Wie können wir uns ein Bild von einem Menschen machen, der vor 2000 Jahren starb? Briefe haben wir nicht und auch kein Tagebuch. Bilder, die uns exakte Auskunft geben, wie eine Fotografie es könnte, existieren nicht.
Was Augustus, Roms erster Kaiser, der Nachwelt in Stein gemeißelt hinterlassen hat, sind die Res Gestae, sein Tatenbericht, den der Historiker Theodor Mommsen im 19. Jahrhundert einmal »die Königin der antiken Inschriften« nannte. Ferner können wir die alten Schriftsteller und Historiker lesen, von Horaz über Ovid bis Sueton. Verglichen mit dem Quellenreichtum der jüngeren Geschichte ist dies wenig. Und doch verrät uns dieses wenige viel. Denn die antiken Texte schildern einen Menschen voll faszinierender Widersprüche.
Augustus war ein Herrscher und Beherrscher des Übergangs. In den Wirren des Bürgerkriegs nach der Ermordung seines Adoptivvaters Iulius Caesar kämpfte und mordete er sich an die Spitze des zerrütteten römischen Staats und etablierte ein neues politisches System im Gewand des alten. Formal war Rom noch immer eine Republik, hinter der Fassade aber hatte nun einzig er, der Prinzeps, das Sagen. Die römische Kaiserzeit begann.
Die alten Eliten mit der neuen Ordnung versöhnt zu haben war seine große Leistung. Herrscher von Karl dem Großen bis Napoleon bewunderten ihn. Welches Mittel aber rechtfertigt welchen Zweck? Diese Frage, so zeigen es die Autorinnen und Autoren dieses Heftes, stellt sich für jedes Kapitel der augusteischen Geschichte aufs Neue. Woran muss sich ein Staatsmann messen lassen? Allein am Ergebnis seiner Taten oder auch an moralischen Maßstäben?

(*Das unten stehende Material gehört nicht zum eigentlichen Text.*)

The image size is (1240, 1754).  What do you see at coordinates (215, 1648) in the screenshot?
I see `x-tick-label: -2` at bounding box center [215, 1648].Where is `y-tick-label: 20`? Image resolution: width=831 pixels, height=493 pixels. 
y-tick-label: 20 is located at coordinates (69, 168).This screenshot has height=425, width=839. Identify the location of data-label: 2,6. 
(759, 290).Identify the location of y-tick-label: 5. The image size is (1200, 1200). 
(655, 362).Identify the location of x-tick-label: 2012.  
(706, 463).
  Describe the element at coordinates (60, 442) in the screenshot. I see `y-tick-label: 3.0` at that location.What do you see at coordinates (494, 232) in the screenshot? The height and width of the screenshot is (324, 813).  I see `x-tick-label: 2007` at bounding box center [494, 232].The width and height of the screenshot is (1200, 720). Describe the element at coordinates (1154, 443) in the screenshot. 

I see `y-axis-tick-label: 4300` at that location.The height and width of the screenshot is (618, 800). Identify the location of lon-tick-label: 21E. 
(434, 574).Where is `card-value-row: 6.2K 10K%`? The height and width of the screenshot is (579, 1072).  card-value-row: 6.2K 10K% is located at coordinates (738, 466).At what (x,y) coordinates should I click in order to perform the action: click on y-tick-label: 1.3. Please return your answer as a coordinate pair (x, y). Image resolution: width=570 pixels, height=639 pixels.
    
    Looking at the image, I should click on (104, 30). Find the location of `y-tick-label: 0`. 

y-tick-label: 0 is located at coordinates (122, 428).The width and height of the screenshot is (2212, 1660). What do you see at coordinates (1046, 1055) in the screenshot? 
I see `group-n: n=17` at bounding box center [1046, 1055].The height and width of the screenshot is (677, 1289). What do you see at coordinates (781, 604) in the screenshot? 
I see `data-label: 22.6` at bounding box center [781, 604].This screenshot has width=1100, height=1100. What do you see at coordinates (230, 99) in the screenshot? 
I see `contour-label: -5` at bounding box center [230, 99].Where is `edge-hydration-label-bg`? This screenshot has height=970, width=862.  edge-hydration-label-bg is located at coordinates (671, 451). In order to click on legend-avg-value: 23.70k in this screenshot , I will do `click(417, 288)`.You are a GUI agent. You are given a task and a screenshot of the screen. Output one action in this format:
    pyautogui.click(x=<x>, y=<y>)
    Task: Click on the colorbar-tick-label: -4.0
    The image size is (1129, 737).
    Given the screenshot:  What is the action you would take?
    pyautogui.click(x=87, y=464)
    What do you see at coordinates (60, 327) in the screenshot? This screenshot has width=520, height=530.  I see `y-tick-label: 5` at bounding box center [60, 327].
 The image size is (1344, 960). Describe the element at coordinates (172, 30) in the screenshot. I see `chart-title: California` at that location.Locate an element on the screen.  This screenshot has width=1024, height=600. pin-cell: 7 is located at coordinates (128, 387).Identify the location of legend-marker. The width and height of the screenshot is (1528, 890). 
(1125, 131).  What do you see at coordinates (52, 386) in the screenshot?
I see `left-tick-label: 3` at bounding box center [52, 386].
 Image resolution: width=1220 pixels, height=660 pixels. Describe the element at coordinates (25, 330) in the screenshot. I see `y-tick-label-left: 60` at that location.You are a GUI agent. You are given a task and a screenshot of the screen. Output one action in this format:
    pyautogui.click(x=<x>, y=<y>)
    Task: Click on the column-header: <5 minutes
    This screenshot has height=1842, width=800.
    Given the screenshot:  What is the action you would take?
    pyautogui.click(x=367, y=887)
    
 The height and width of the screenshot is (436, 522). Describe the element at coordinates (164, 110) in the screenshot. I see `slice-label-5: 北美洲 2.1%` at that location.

Das Bild des Augustus, das wir durch solche Befragung gewinnen, ist durch und durch ambivalent. Licht und Schatten liegen nah beieinander: Der Friedensstifter war zugleich ein Kriegstreiber, der große Versöhner ein kalter Machtmensch. So bleibt Augustus glänzendes Vorbild und abschreckendes Beispiel in einem. Genau deshalb aber vermag die Auseinandersetzung mit ihm selbst aktuelle Krisen des Übergangs noch zu erhellen. Denn auch wenn er als Gestalt historisch ist – die Muster seines Handelns begegnen uns bis heute.